Wednesday, January 16, 2008

Diagraming Babel (Part 22)

Diagram 22: Things are coming to a head. Will and Alcyone have finally reached a point in their relationship where they can speak frankly to one another. And, quite frankly, they speak more frankly than the reader is probably expecting.

I'll transcribe the notes at the bottom in the annotations. From bottom to top:

Will

Alcyone
The Office

H
Flight *

W
Thesis
antithesis
synthesis
& truth

Aftermath

Annotations and Explanations:

There are two footnotes/additions after the diagram. The first and lower one reads: Trickster Tale RAVEN.

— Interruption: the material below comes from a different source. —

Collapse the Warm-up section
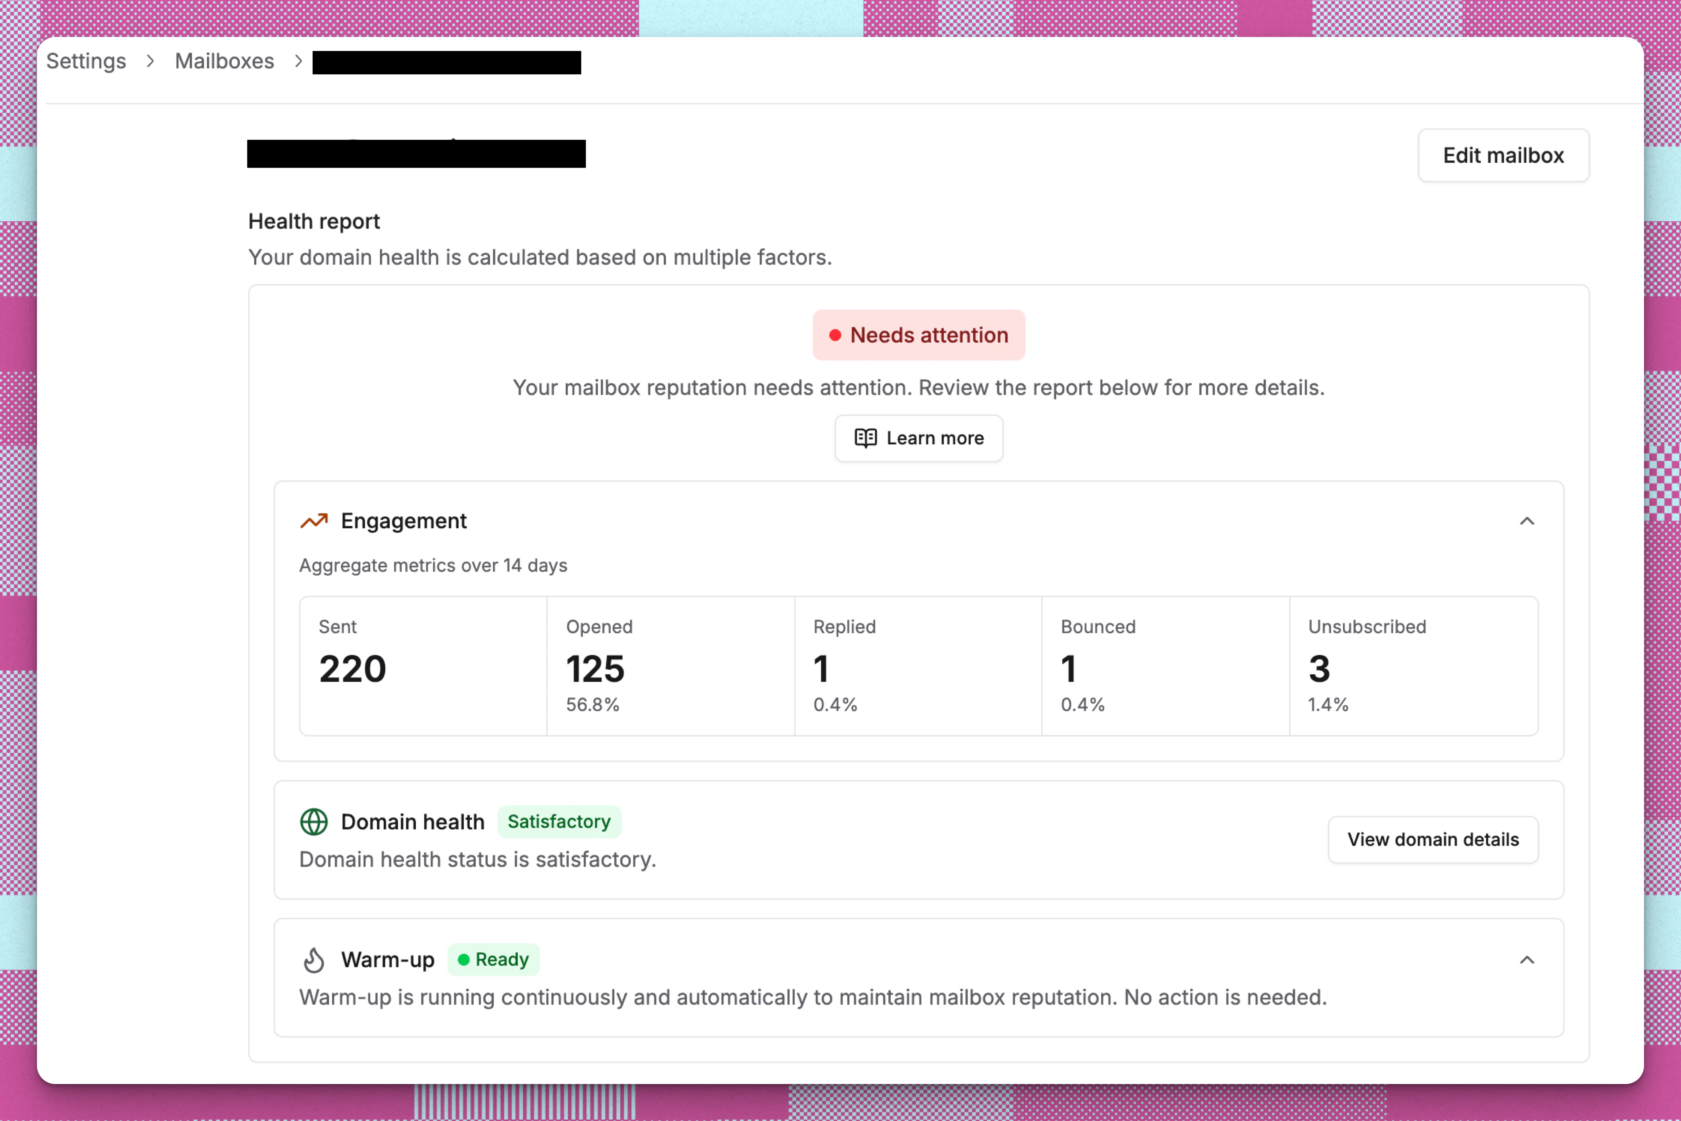Screen dimensions: 1681x1121 click(1528, 959)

The second is in a kind of pidgen shorthand I invented and reads:

Alcyone is fearless. She can speak truthfully.
– Why did you steal the ring?
–To learn the truth
–Did you?
–Yes
–Did it make you happy?
– What do you think?

As before, the dialog is in my college pal Jay's abbreviated emotional gist for what I want said, rather than the actual words they'll use.

What I'm doing here is basically figuring out where I can find room to fit all the explication that has to come out naturally. Otherwise, the chapter will turn into one of those dreary exercises where two characters explain things to each other. ("So the monster was actually seven men in an elephant skin?" "Yes, all part of my sister's warped plan to get elected to City Council." "But then why ...?")

By this time the reader has to have doubts that the Missing Prince scam will actually work, so Will has to explain its mechanisms. The hastily-scrawled footnote sign shows that I decided on the spot to have him do so by telling a trickster tale, and specifically one starring Raven. Since this is a trick that hasn't been done in the novel before, it should be more entertaining than straight exposition would be.

The office section is heavily shaded because that's the scene I expect to spend the rest of the day working on.
The back-and-forth arrows in the office are people coming and going with orders from higher-ups and work they expect to be done. Anybody who's ever tried to work through the nuances of a romantic entanglement during work hours will understand how annoying this can be.

The H stands for "hippogriff." At this point I meant to establish exactly why the ring had been stolen while the two were in flight to interview the West. By the time I got to the flight, however, there was so much going on that there simply wasn't room for it. So I added a scene in a later chapter, where the reader gets to witness the ring in use, rather than hear about it.

The W is the West. One of the few significant characters in the book who is non-recurring. I forget what the thesis-antithesis-synthesis-truth thing was all about, but I'm sure I took care of it in the text.

Note that I originally thought Will and Alcyone could go off with each other at the end of the novel. The ring scene pretty effectively put the kibosh on that notion.